PIDE tentou conspiração para derrubar Mobutu
O regime de António Salazar foi o pivô, em 1966, de uma grande conspiração internacional para derrubar o Governo do general Mobutu Sese Seko e colocar no poder na República do Zaire (ex-Congo Belga) o ex-Presidente da secessionista província do Catanga, Moisés Tschombé. No planeamento do golpe de Estado contra Mobutu, Lisboa e Angola seriam locais estratégicos de passagem e de logística para o pessoal e o armamento. Estavam envolvidos «mercenários» belgas, franceses, norte-americanos, espanhóis, sul-africanos e rodesianos, e ainda algumas grandes empresas multinacionais, como a Union Minière.
Um relatório operacional detalhado e minucioso da direcção da PIDE, de Dezembro de 1966, elaborado dias antes do golpe que não chegou a ser levado às últimas consequências, referenciava, com pormenor, as forças em presença, e as suas ligações a vários governos.
O general Mobutu subiu ao poder no antigo Congo Belga, em Novembro de 1965, através de um golpe militar, afastando Joseph Kasabuvu, com o apoio dos países ocidentais.
Moisés Tschombé foi sempre, desde a independência do Congo da sua potência colonial, a Bélgica, um elemento considerado «moderado» e pró-ocidental. Manifestou--se contra Patrice Lumumba, quando este assumiu, em 1960, o cargo de primeiro-ministro após a independência, sendo nessa altura aliado de Mobutu. Com o assassínio de Lumumba, nas lutas de poder interno, Tschombé, governador da rica província do Catanga, declarou unilateralmente a sua cessação. Kasabuvu conseguiu, mais tarde, afastar o antigo governador do Catanga da província em Outubro de 1965, seguindo para o exílio em Espanha.
Depois de ascender ao poder, Mobutu pretendeu manter, inicialmente, uma certa equidistância face aos seus antigos aliados europeus, reformulou algumas alianças internas e procurou apoios entre alguns governos nacionalistas africanos, nomeadamente a Tanzânia.
Para o sucesso do golpe, Tschombé e os seus apoiantes contavam, essencialmente, com a participação de «mercenários brancos» presentes, normalmente como seguranças «em todo o Congo» ao serviço dos seus país de origem.

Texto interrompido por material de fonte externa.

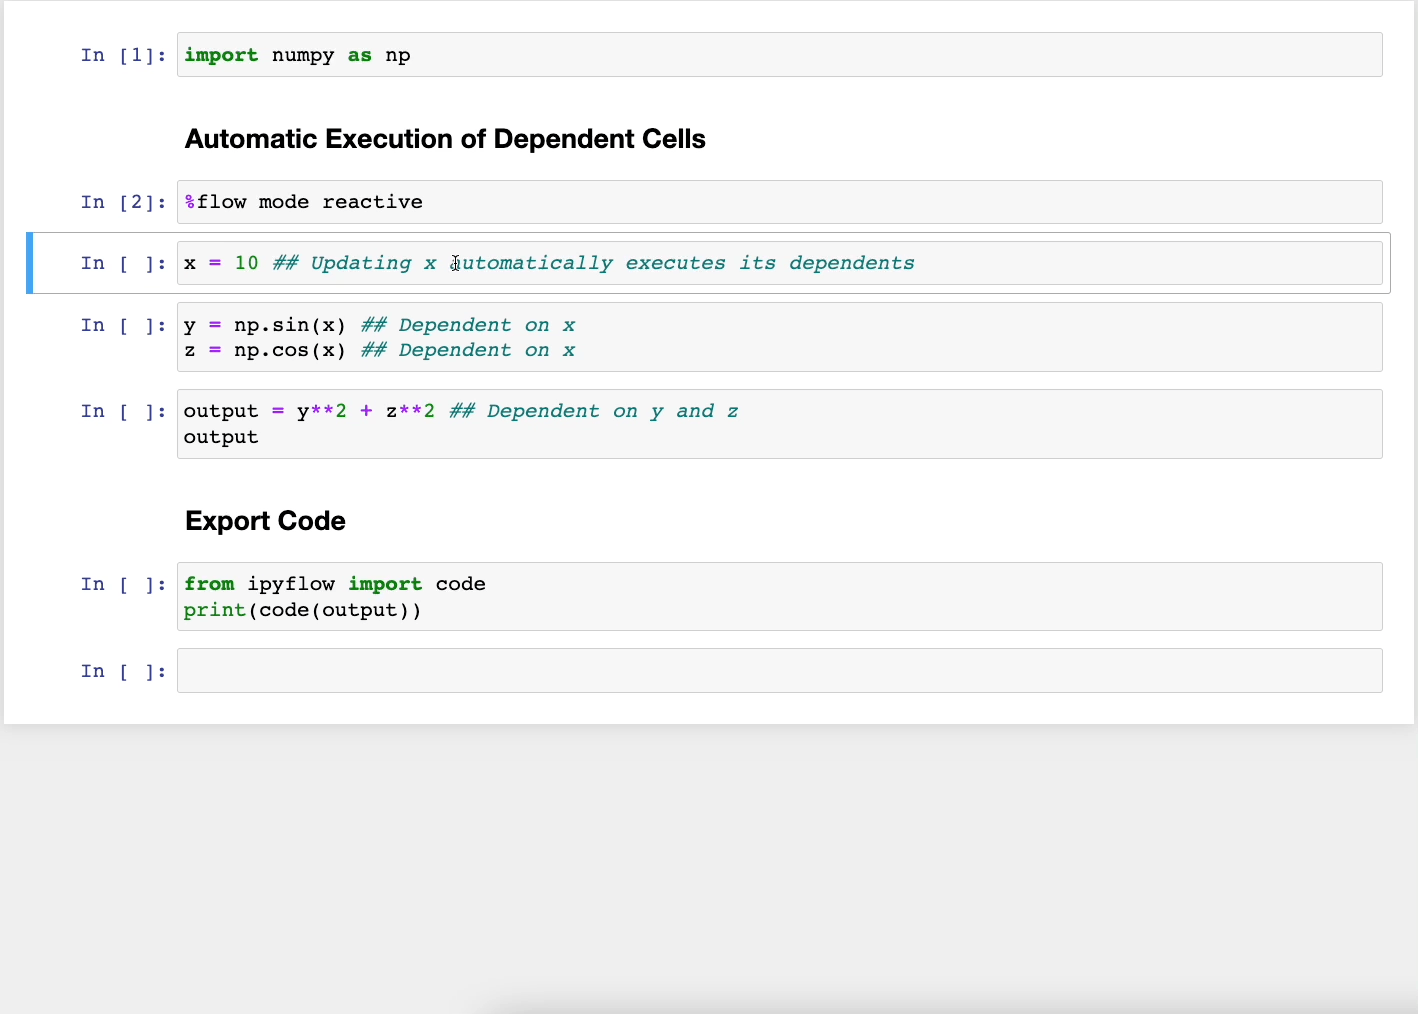Click the prompt beside the ipyflow import cell
Image resolution: width=1418 pixels, height=1014 pixels.
123,584
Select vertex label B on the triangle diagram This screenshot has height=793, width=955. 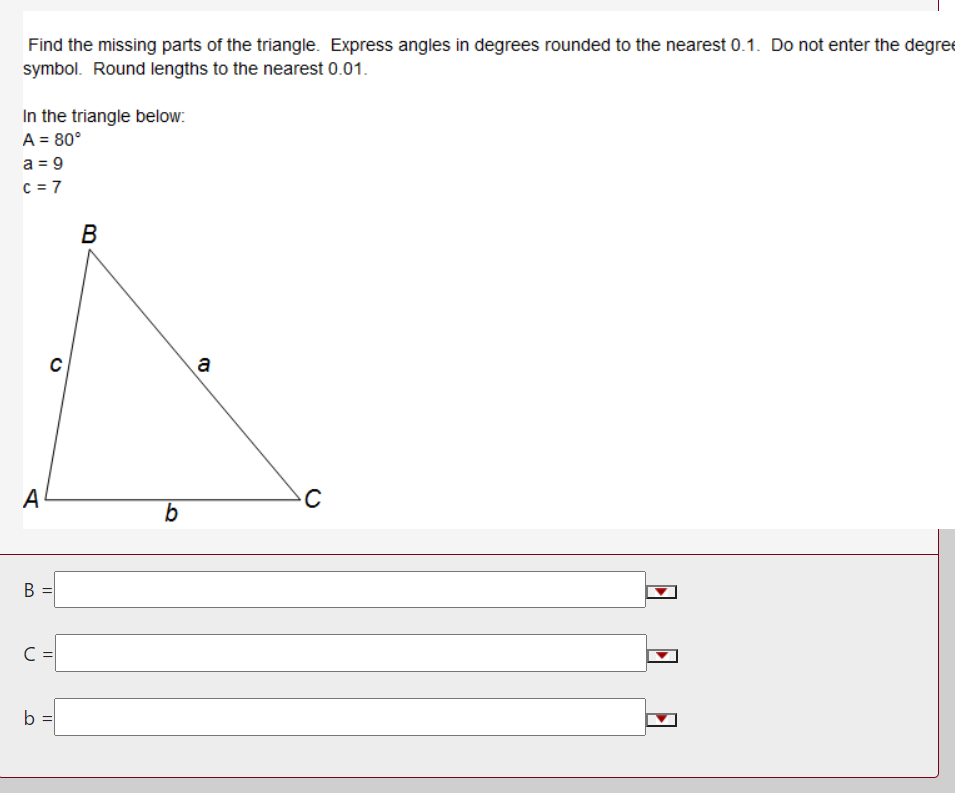(x=89, y=236)
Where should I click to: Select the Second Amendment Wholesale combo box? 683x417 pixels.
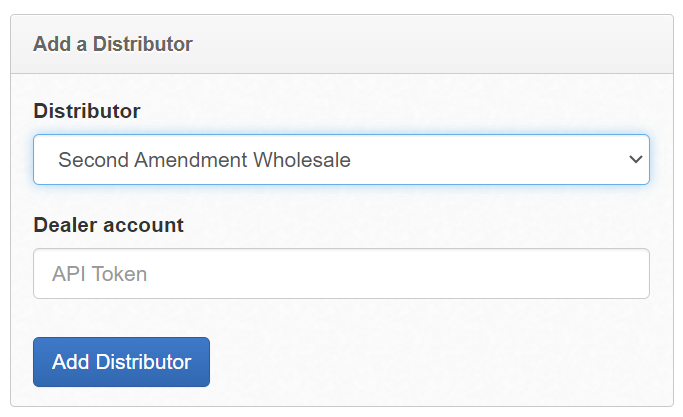[x=341, y=159]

O documento especifica quais: «Os belgas, 350 homens, comandados pelo general Delperdange»; «os franceses, comandados pelo comandante coronel Bob Denard, 200 homens, entraram em contacto com Tschombé por intermédio dos Serviços Secretos Franceses da Presidência do Conselho»; «os sul--africanos e rodesianos, 300 homens, comandados pelo coronel John Peeters»; «os espanhóis, 60 homens, são fiéis a Tschombé; «a CIA, que controla a Wigmo, Aviação de Combate Táctica do Congo), assegurou a Tschombé que se manteria neutra».

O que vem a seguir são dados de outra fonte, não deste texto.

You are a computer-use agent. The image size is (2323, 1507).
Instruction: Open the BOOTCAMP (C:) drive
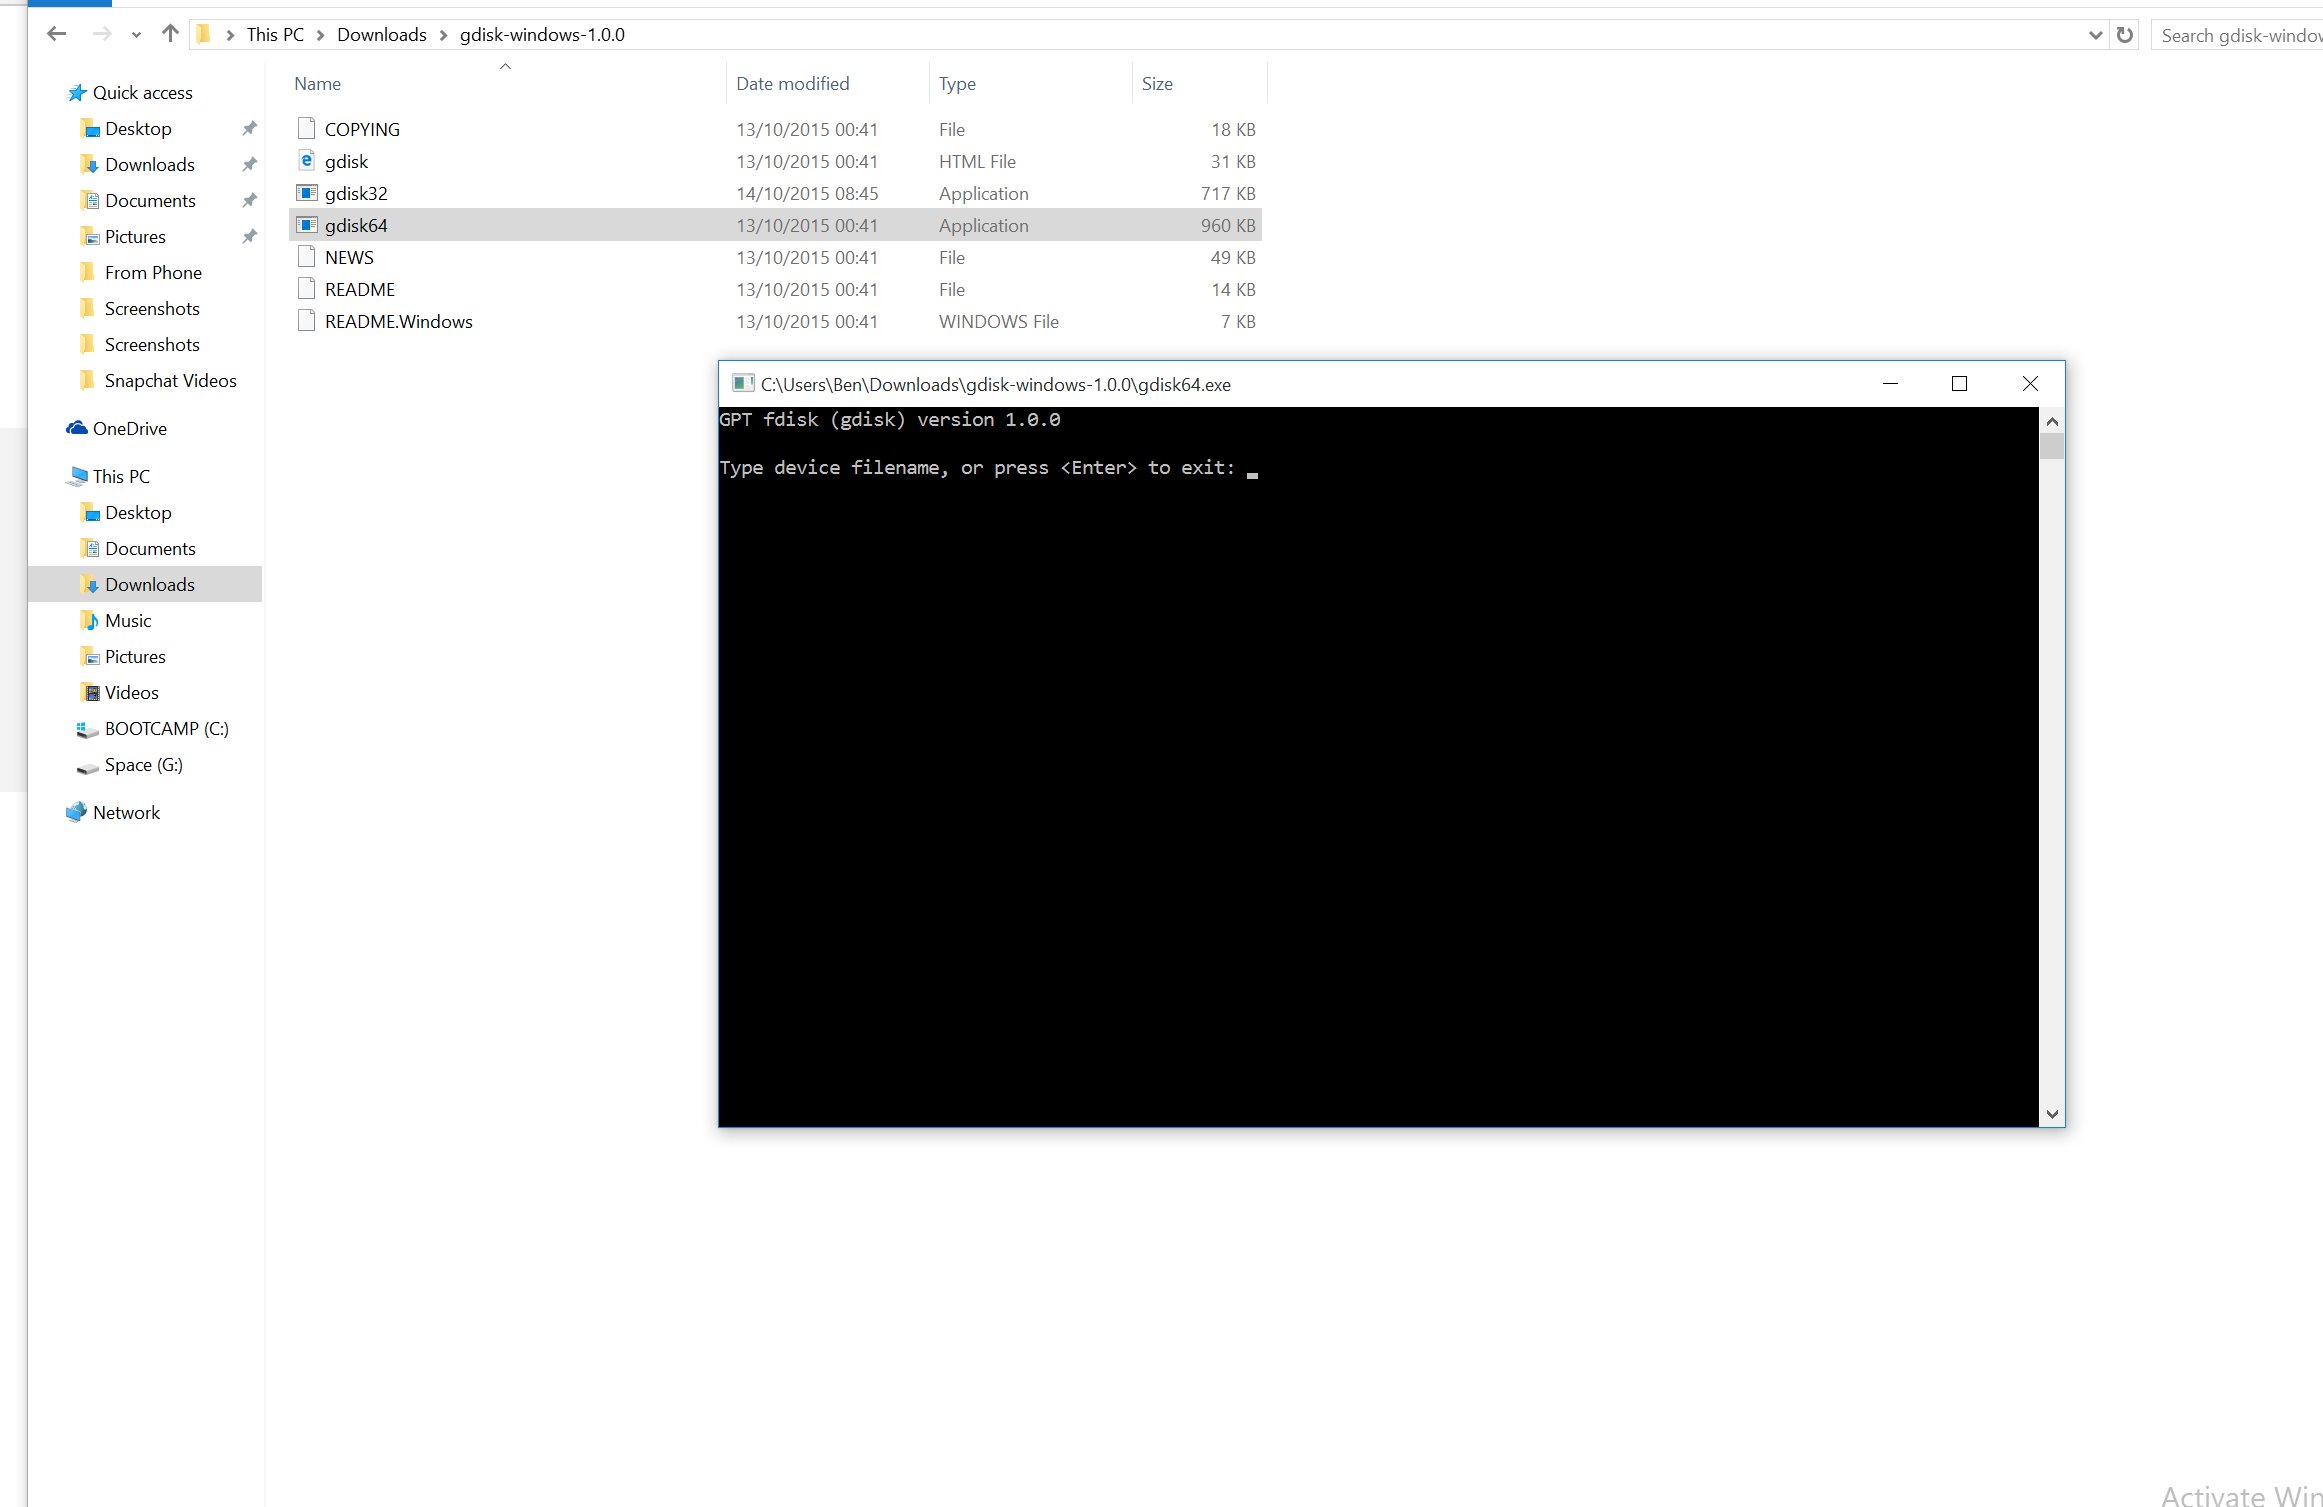pos(166,728)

Os conspiradores, que assessoravam Moisés Tschombé, consideravam, em documento programático e justificativo do golpe, escrito à mão, e inserido no dossier da operação, que a PIDE arquivou, que o golpe de Estado «deve fazer-se por Elisabethville», alastrando depois por todo o país. Argumentavam os homens de Tschombé para justificar o golpe de Estado que, na ocasião, «o regime de Mobutu depende sempre mais do dispositivo interior organizado pelas influências de Leste e dos apoios exteriores provenientes das mesmas fontes». Na execução do golpe, segundo o relatório policial, o antigo governador do Catanga deveria seguir para a sua antiga província, a partir de um avião Super Constelation «estacionado em Lisboa».
O avião deveria voar para as Canárias, «toma o Presidente Tschombé e segue para o mesmo aeroporto» (não referenciado) em Angola, onde também deve aterrar um DC-7, «estacionado na Bélgica». Da Rodésia, assinala ainda o documento, viriam dois aviões, um DC4 e um Heron, que também voarão para o mesmo aeroporto angolano.
Do aeroporto angolano «parte o DC4 com 60 homens, o DC7 com os restantes 40 homens e restante armas e o Heron com o Presidente Tschombé». No Catanga, o dispostivo de aterragem seria organizado «em colaboração com a Union Minière».
Entre a documentação da PIDE existente na Torre do Tombo encontra-se uma mensagem cifrada, enviada de Luanda para Lisboa, a alertar que havia «fuga informações que se relaciona rádio» e com um recado de confidencialidade: «Segue carta avião hoje.»
Não parece que a fuga de informações reportada tivesse levado a abortar a operação, mas sim o facto de Mobutu ter conseguido espaço de manobra interno, endurecendo o regime e, acima de tudo, retomar uma aproximação aos países ocidentais, de quem se tornou um dos aliados mais firmes durante quase 40 anos até ser afastado do poder por Desiré Kabilla.